De la médecine à la biomédecine
Oratrice :
Anne-Laure Boch (Hôpitaux de Paris)
Anne-Laure Boch a soutenu, outre sa thèse de médecine, une thèse de philosophie éthique qui, en écho au mythe de Frankenstein, décortique le prométhéisme à l’œuvre dans la médecine contemporaine.
Assignée à une obligation de résultat, la médecine contemporaine a vu son champ disciplinaire investi par la technicisation croissante de ses pratiques, inféodée en cela à une mathématisation du vivant, la « biomédecine » que suppose une science infaillible dans son diagnostic ou sa thérapeutique. La rupture épistémologique survenue au début de l’ère moderne a sans aucun doute précipité la conversion de l’art médical traditionnel, aux modalités d’exercice souvent empiriques, en un systématisme clinique asséchant, pour lequel le corps et la pathologie doivent s’appréhender en tant qu’entités duales, strictement découplées.
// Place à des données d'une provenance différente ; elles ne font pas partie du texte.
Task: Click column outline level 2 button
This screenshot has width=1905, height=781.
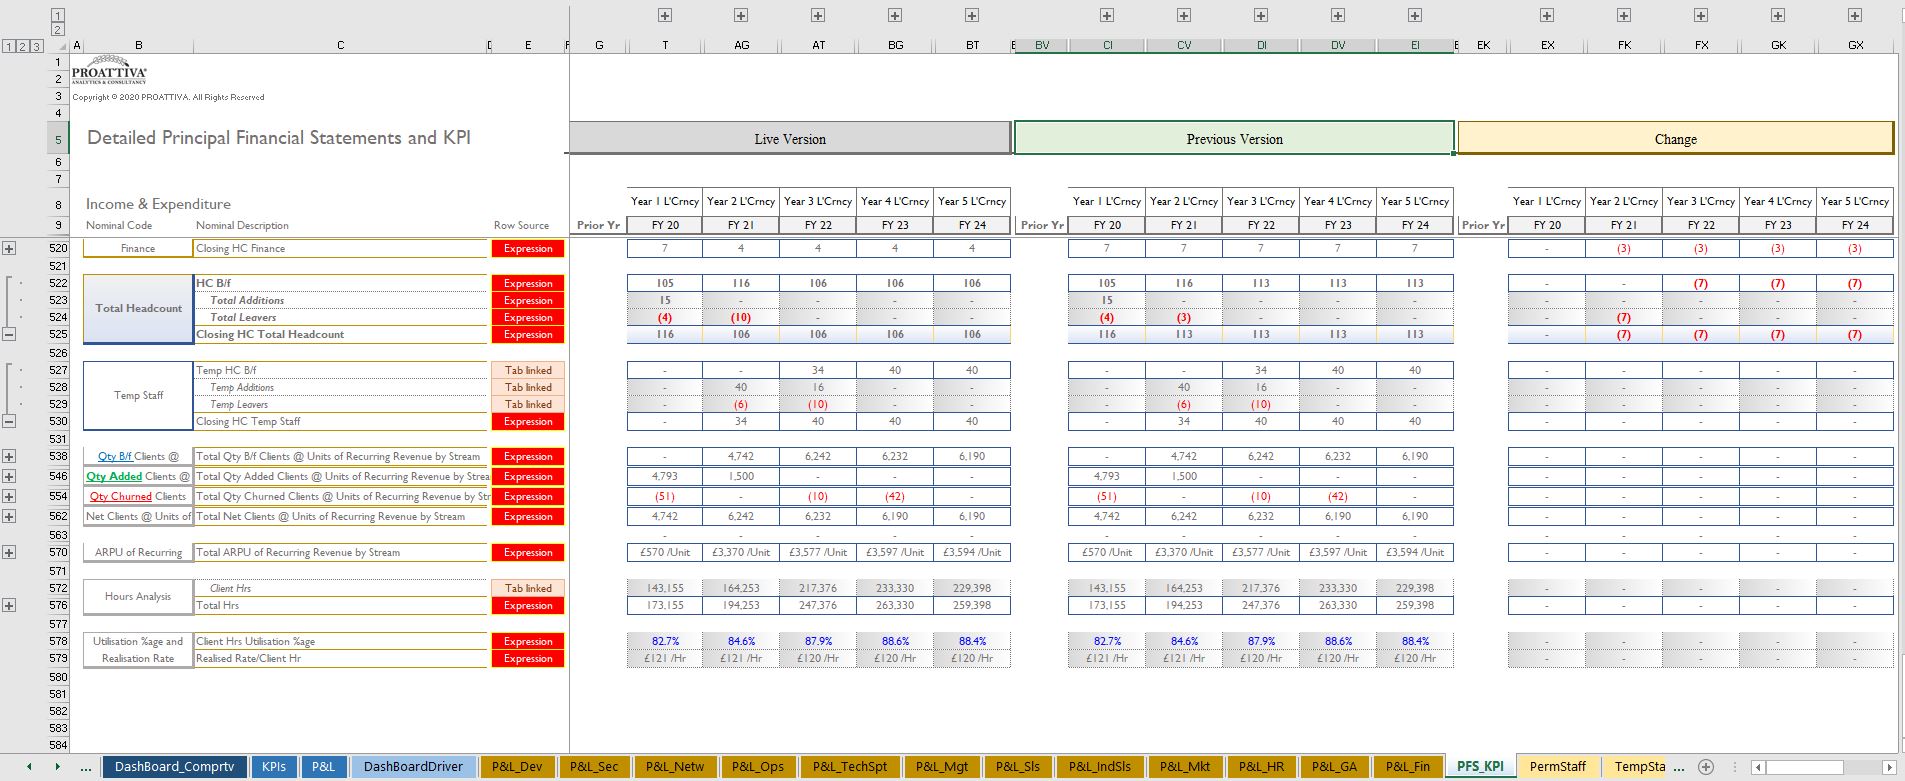Action: (58, 30)
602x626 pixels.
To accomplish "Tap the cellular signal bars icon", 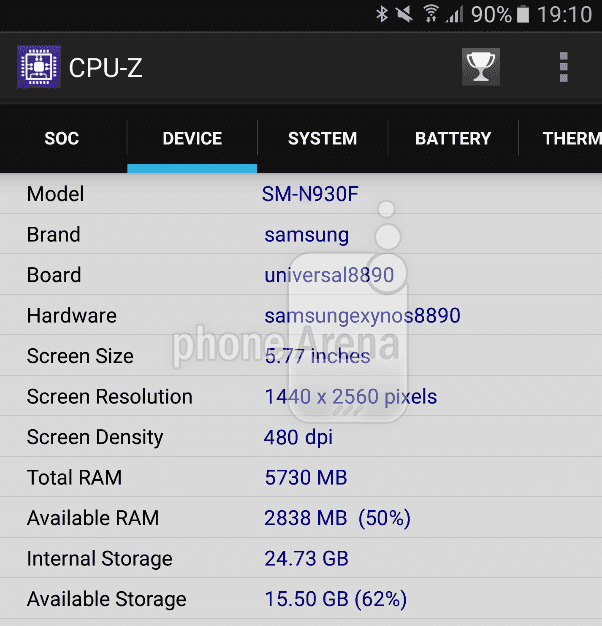I will pyautogui.click(x=455, y=14).
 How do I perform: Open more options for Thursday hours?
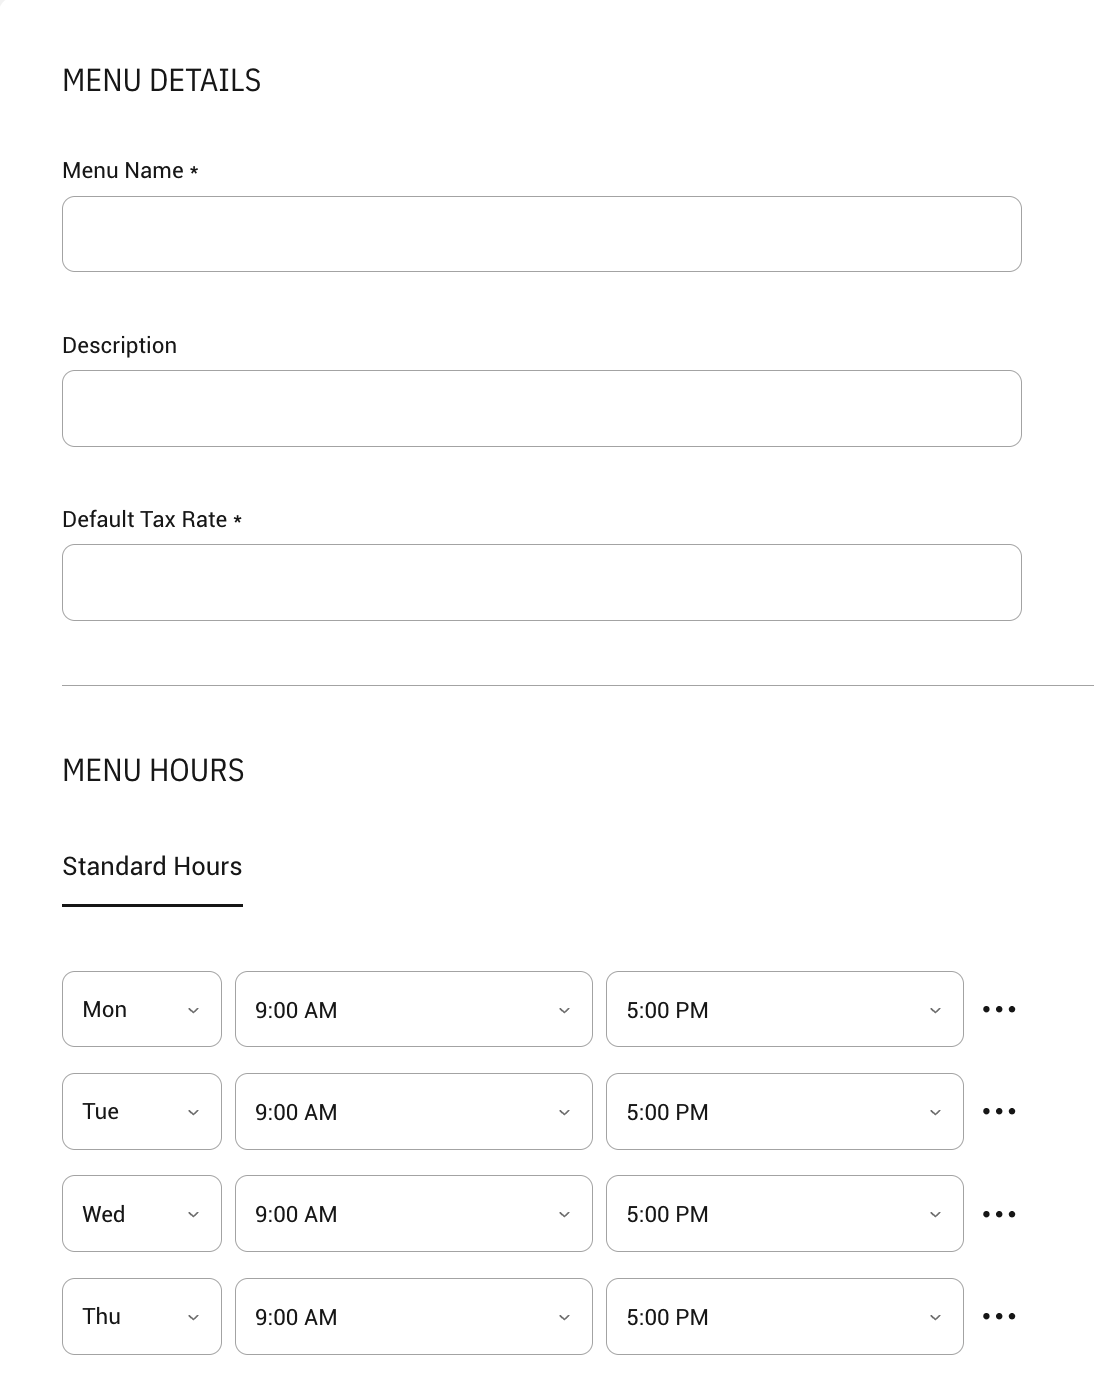[999, 1316]
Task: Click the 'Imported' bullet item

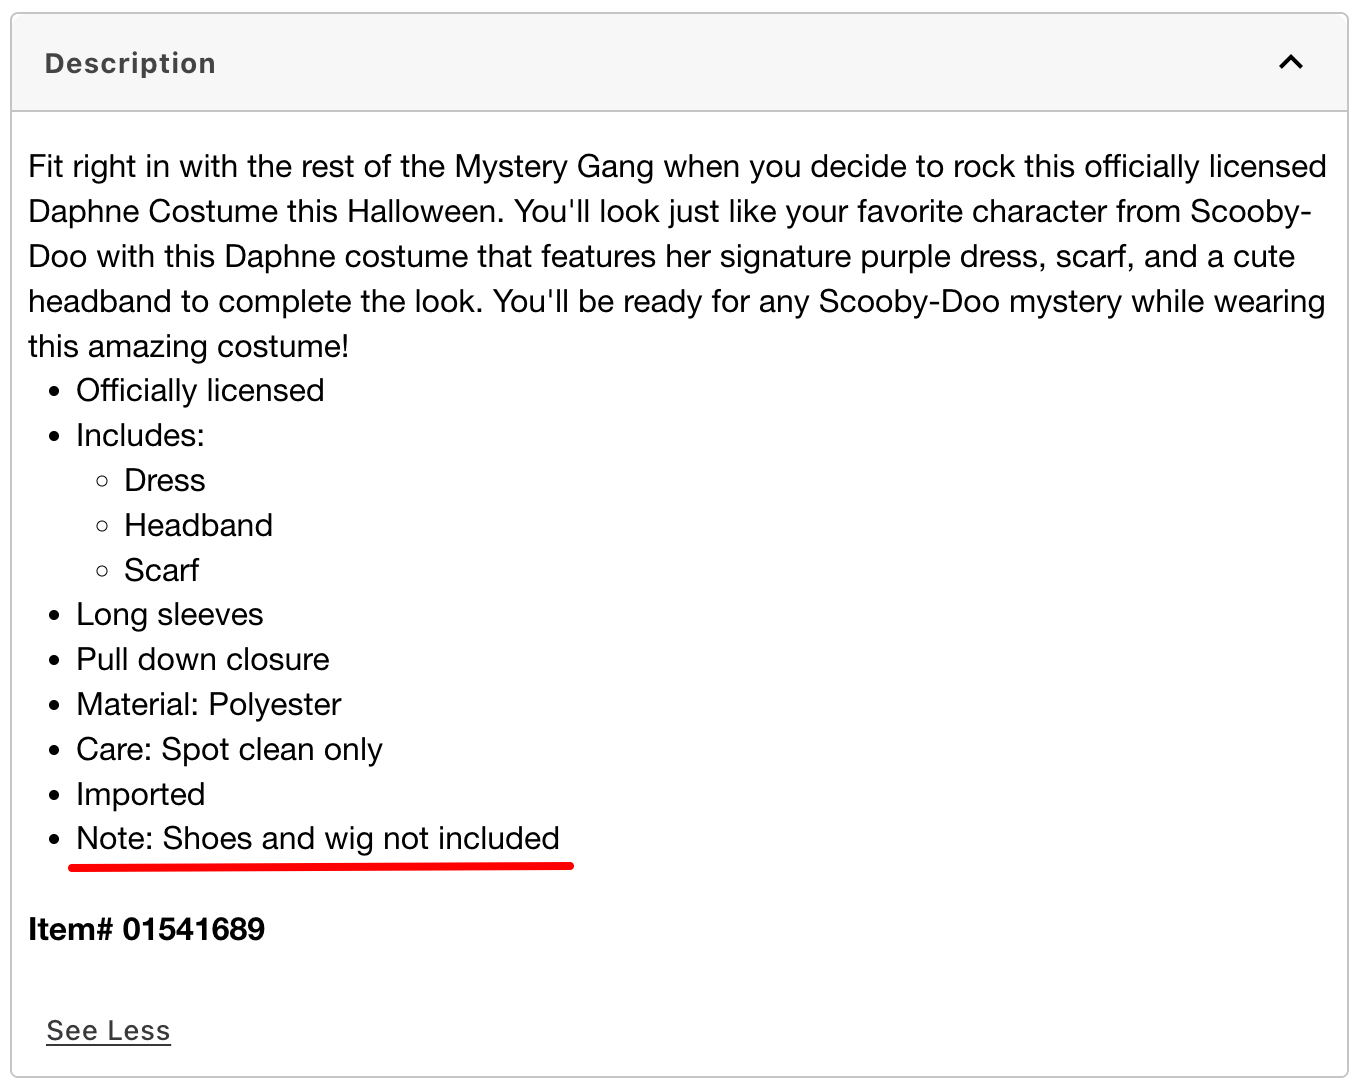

La disjonction établie entre le patient et l’affection allogène, qu’une certaine ferveur positiviste imagine implacablement terrassée par les progrès constants réalisés dans l’investigation et traitement de la maladie, définit le paradigme du nouveau régime (et discours) médical de la contemporanéité. Le sujet devient alors corps désincarné, support d’une pratique et d’une expertise techniciennes, au langage devenu inaudible et aboli dans l’abstraction clinique. Si la médecine a répondu si pleinement à l’appel de la technique et de la science, c’est certainement parce que celui-ci entrait en résonance avec une disposition profonde, une inclination, on pourrait presque dire une prédestination. La médecine occidentale semblait prédestinée à devenir, pour le meilleur et peut-être pour le pire, une médecine scientifique, une médecine technique, une médecine technoscientifique.